▶ _Given records_:
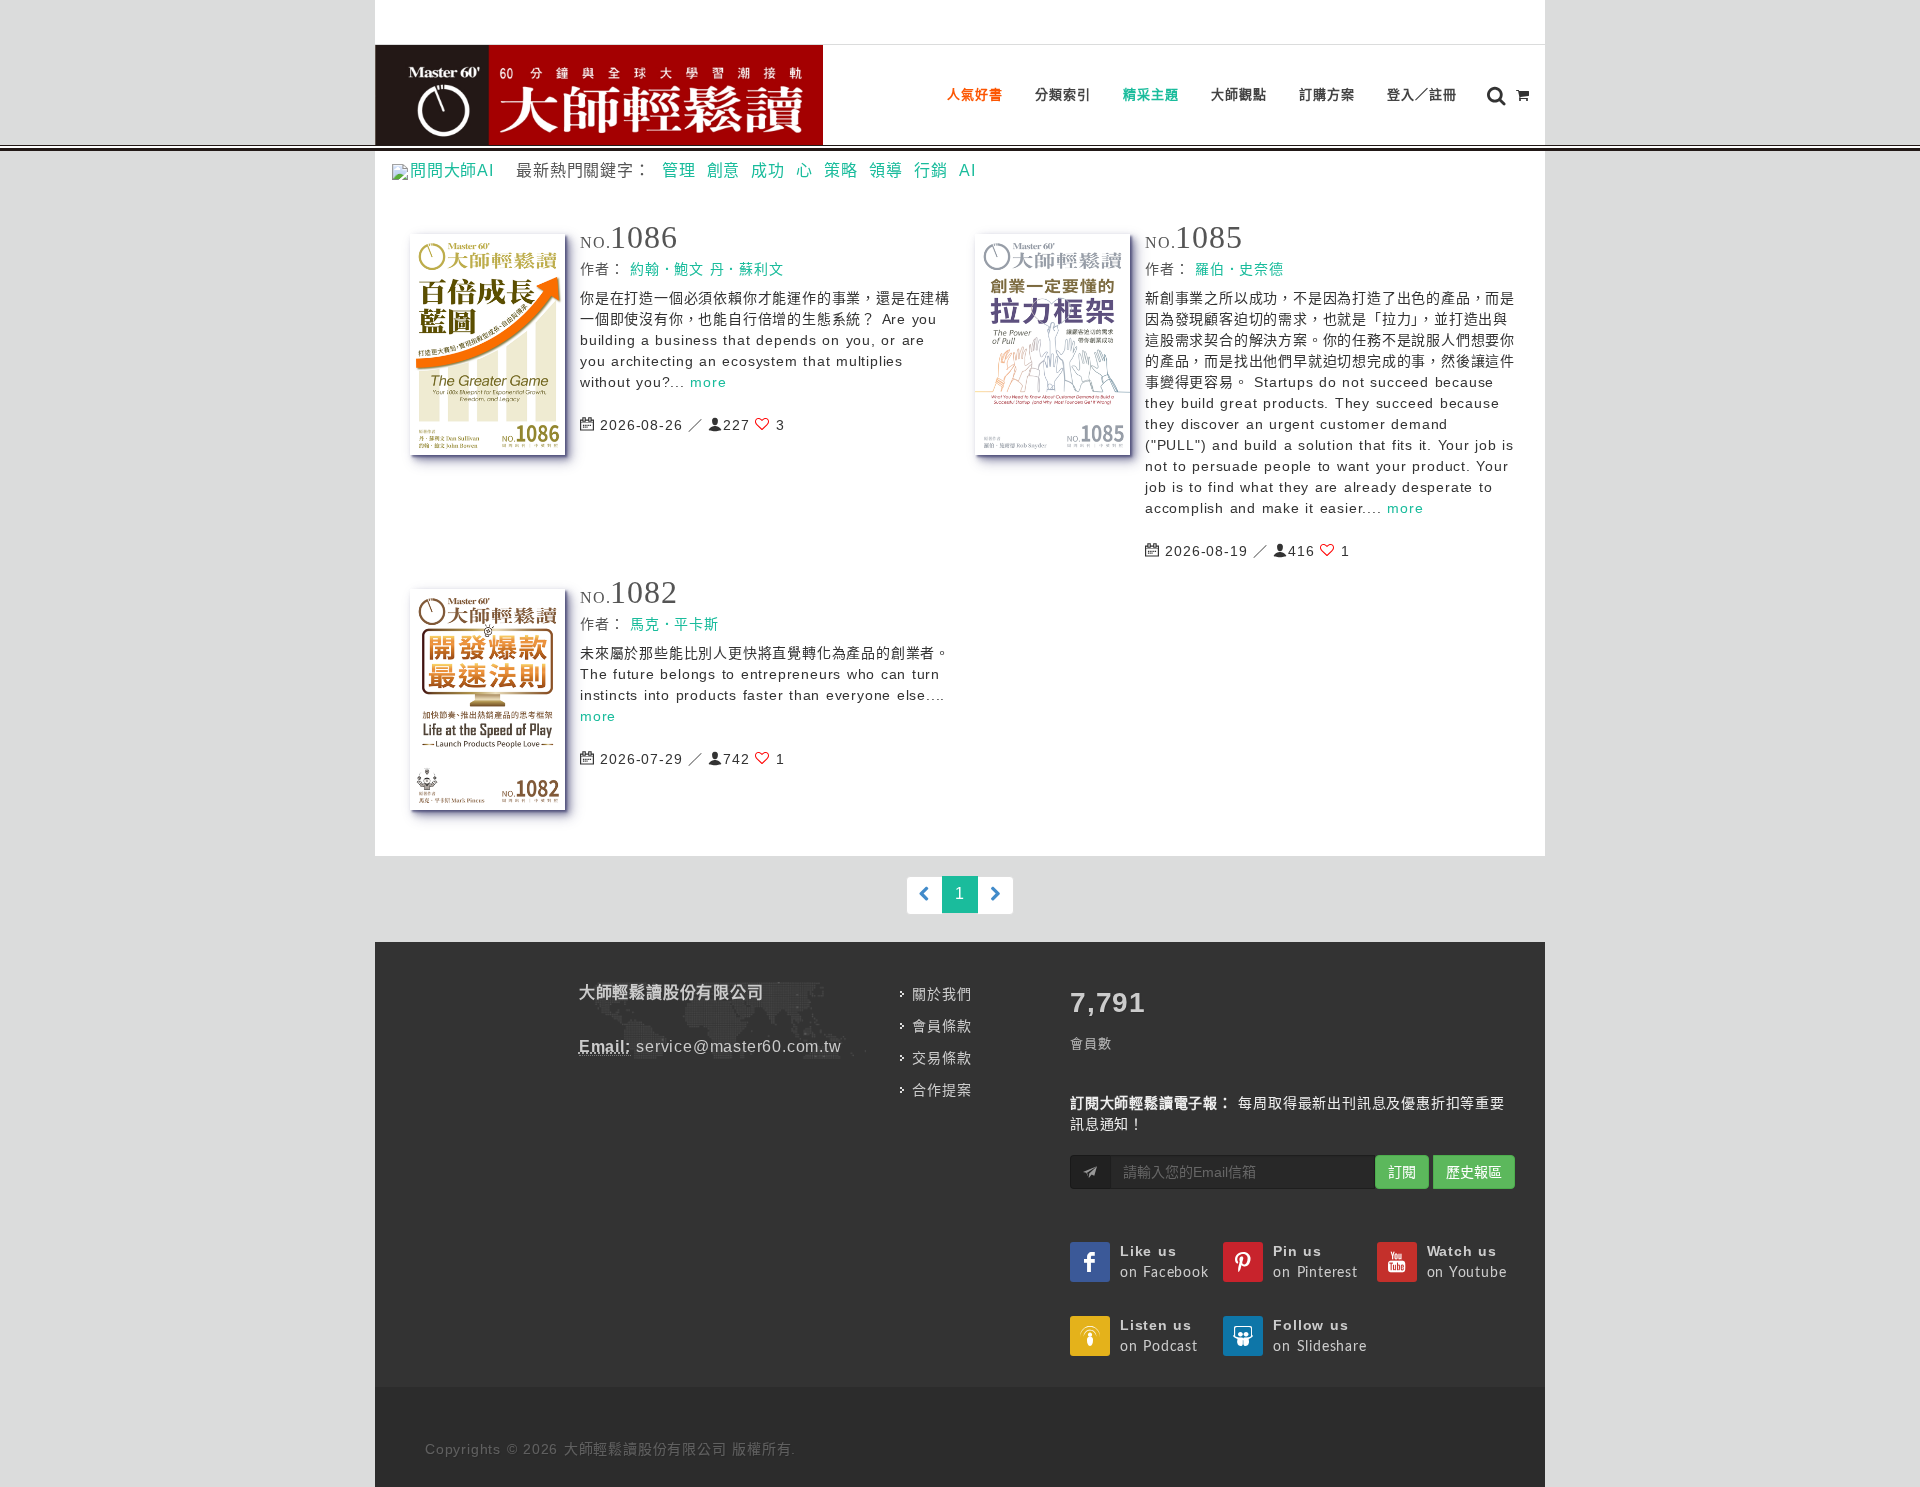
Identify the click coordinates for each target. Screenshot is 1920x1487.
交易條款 (941, 1058)
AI (967, 170)
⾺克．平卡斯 (674, 624)
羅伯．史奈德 (1239, 269)
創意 (724, 170)
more (708, 382)
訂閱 (1402, 1172)
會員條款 (941, 1026)
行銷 (931, 170)
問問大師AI (460, 170)
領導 (886, 170)
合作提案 (941, 1090)
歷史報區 (1474, 1172)
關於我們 (941, 994)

▶ _Goal of the exercise_:
Please copy the data shown above precisely, leaving the images out.

▶ _Reply_:
Identify the click coordinates for each target. Screenshot is 1920x1487.
交易條款 (941, 1058)
AI (967, 170)
⾺克．平卡斯 (674, 624)
羅伯．史奈德 (1239, 269)
創意 (724, 170)
more (708, 382)
訂閱 (1402, 1172)
會員條款 (941, 1026)
行銷 (931, 170)
問問大師AI (460, 170)
領導 (886, 170)
合作提案 (941, 1090)
歷史報區 (1474, 1172)
關於我們 (941, 994)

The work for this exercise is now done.